Il raconte enſuite cette Hiſtoire. Ariſtée qui eſt d’une des meilleures maiſons de Proconèſe, étant un jour entré dans la boutique d’un foulon, y mourut ſubitement. Le foulon ayant bien fermé ſa porte, courut incontinent avertir les parens du mort ; mais comme le bruit s’en fut auſſi-tôt répandu par la Ville, un homme de Cyzique, qui venoit d’Aſtace, aſſûra que cela ne pouvoit être, parce qu’il avoit rencontré Ariſtée ſur le chemin de Cyzique, & lui avoir parlé ; ce qu’il ſoûtint hautement devant tout le peuple de Proconèſe.

Là-deſſus les parens arrivent chez le foulon avec tout l’appareil néceſſaire pour enlever le corps ; mais étant entrés dans la maiſon, ils n’y trouverent Ariſtée ni mort ni vivant. Sept ans après il ſe fit voir dans Proconèſe même : il y fit ces vers que l’on nomme arimaſpées, & il diſparut enſuite pour la ſeconde fois. C’eſt ce qu’on en dit dans ces Villes-là.

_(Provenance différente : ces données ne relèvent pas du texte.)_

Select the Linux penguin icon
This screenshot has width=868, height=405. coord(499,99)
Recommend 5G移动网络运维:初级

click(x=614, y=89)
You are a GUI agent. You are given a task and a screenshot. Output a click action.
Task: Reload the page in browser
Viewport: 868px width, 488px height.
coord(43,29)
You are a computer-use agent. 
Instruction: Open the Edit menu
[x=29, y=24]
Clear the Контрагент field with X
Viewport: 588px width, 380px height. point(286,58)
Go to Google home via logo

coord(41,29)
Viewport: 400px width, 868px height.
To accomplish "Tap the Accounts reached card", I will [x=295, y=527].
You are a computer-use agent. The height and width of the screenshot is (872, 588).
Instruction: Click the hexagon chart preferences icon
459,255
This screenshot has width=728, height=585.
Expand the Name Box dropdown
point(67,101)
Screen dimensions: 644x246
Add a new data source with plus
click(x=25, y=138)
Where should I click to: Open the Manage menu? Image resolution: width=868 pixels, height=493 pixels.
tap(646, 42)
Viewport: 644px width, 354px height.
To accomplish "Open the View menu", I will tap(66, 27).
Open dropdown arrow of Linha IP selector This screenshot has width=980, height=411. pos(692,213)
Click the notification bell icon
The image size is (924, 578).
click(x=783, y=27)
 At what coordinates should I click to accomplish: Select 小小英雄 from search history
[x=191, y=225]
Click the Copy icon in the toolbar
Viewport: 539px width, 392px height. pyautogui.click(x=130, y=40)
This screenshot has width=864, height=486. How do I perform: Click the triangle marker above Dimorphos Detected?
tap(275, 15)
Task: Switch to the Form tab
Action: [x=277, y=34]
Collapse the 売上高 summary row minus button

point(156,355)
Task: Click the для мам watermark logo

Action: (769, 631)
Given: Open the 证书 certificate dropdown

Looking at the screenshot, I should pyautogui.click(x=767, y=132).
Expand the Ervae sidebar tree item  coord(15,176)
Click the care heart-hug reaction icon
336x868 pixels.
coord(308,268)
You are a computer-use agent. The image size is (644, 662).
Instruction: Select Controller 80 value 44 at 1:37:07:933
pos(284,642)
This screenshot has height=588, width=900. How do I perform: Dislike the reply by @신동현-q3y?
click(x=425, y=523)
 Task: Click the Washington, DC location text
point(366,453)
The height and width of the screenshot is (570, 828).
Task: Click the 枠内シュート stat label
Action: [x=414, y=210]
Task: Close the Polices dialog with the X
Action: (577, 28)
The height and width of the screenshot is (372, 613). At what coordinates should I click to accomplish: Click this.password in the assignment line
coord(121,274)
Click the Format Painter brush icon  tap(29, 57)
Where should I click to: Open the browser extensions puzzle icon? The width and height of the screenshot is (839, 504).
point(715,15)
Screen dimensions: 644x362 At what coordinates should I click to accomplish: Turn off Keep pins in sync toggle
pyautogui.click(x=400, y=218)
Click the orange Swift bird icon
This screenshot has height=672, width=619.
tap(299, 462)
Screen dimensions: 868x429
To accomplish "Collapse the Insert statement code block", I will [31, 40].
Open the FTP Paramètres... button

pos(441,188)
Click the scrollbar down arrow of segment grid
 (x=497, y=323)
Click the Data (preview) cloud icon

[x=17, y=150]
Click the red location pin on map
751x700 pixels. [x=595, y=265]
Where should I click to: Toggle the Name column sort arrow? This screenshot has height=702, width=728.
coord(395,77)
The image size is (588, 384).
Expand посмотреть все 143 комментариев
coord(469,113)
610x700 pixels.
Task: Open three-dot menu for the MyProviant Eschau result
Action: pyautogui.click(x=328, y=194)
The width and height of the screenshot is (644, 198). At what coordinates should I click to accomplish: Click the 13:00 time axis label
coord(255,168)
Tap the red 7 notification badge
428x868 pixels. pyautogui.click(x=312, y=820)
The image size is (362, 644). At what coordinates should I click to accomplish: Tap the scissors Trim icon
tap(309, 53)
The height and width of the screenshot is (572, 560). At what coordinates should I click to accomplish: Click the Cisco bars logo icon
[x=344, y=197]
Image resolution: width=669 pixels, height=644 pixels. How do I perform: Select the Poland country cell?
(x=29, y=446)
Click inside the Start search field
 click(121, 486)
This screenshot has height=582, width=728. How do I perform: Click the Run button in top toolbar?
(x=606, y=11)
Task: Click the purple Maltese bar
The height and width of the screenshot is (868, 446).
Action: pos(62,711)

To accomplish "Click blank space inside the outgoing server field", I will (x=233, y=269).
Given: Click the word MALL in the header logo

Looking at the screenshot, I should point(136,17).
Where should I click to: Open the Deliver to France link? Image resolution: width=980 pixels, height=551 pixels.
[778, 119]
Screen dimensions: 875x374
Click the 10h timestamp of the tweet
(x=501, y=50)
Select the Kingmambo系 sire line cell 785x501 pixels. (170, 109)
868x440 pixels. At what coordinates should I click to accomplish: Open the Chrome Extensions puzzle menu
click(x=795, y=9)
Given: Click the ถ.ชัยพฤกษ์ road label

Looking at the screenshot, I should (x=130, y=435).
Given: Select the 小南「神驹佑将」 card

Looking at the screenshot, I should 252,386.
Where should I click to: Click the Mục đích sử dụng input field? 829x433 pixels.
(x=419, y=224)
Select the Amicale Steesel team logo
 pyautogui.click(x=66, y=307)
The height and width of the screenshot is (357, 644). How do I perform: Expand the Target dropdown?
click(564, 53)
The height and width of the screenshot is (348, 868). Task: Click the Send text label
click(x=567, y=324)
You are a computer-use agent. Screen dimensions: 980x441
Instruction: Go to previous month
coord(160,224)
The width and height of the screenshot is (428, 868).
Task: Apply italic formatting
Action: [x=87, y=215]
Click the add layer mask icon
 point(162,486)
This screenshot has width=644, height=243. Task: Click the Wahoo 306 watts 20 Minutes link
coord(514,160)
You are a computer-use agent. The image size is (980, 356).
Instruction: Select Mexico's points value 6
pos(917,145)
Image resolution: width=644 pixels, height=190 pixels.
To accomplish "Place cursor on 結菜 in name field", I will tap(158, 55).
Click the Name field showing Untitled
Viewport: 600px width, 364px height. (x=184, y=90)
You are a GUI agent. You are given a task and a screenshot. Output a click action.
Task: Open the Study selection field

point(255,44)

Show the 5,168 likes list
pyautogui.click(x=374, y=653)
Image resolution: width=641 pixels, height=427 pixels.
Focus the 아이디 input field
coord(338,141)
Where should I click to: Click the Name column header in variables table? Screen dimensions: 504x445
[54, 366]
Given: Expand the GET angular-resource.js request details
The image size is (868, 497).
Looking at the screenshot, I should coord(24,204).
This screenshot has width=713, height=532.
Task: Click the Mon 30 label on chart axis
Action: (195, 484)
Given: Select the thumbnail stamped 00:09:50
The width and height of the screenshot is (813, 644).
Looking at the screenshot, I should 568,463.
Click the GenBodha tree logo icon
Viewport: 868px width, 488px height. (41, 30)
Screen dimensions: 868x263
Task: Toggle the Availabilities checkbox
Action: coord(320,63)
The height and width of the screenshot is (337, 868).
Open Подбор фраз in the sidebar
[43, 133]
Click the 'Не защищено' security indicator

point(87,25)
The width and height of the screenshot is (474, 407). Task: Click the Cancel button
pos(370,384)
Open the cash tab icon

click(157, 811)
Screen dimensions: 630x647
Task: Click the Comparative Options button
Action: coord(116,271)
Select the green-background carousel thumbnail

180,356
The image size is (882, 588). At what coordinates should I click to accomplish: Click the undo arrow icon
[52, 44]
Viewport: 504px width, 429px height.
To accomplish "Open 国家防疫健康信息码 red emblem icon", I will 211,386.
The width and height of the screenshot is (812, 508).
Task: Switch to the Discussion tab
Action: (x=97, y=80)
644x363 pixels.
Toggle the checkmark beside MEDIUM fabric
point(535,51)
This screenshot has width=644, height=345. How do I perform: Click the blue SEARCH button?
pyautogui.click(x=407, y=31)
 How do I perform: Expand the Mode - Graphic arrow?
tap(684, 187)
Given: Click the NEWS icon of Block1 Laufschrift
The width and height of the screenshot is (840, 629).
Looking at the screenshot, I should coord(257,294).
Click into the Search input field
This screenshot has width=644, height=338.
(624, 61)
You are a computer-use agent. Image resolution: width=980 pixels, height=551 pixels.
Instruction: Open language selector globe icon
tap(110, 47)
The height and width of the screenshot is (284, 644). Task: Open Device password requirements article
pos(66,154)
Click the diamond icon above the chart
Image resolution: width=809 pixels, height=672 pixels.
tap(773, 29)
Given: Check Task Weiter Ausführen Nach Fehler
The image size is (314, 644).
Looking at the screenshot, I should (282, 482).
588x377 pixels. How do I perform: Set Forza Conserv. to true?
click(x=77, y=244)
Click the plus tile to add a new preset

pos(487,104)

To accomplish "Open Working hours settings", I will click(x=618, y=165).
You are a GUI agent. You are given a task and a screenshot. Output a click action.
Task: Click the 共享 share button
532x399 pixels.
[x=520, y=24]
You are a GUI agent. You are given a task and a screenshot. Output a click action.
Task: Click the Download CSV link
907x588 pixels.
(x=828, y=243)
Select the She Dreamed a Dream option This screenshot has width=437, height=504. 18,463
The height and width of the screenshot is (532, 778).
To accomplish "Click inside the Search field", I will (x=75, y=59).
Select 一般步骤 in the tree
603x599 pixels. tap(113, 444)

Trois cens quarante ans après cet événement, le même Ariſtée ſe fit voir à Métaponte en Italie, & ordonna aux Métapontins de bâtir un Autel à Apollon, & d’élever tout auprès une ſtatuë à l’honneur d’Ariſtée de Proconèſe, ajoûtant qu’ils étoient les ſeuls des peuples d’Italie, qu’Apollon eût honorés de ſa préſence ; que pour lui qui leur parloit, il avoit accompagné ce Dieu ſous la figure d’un corbeau ; & leur ayant ainſi parlé, il diſparut.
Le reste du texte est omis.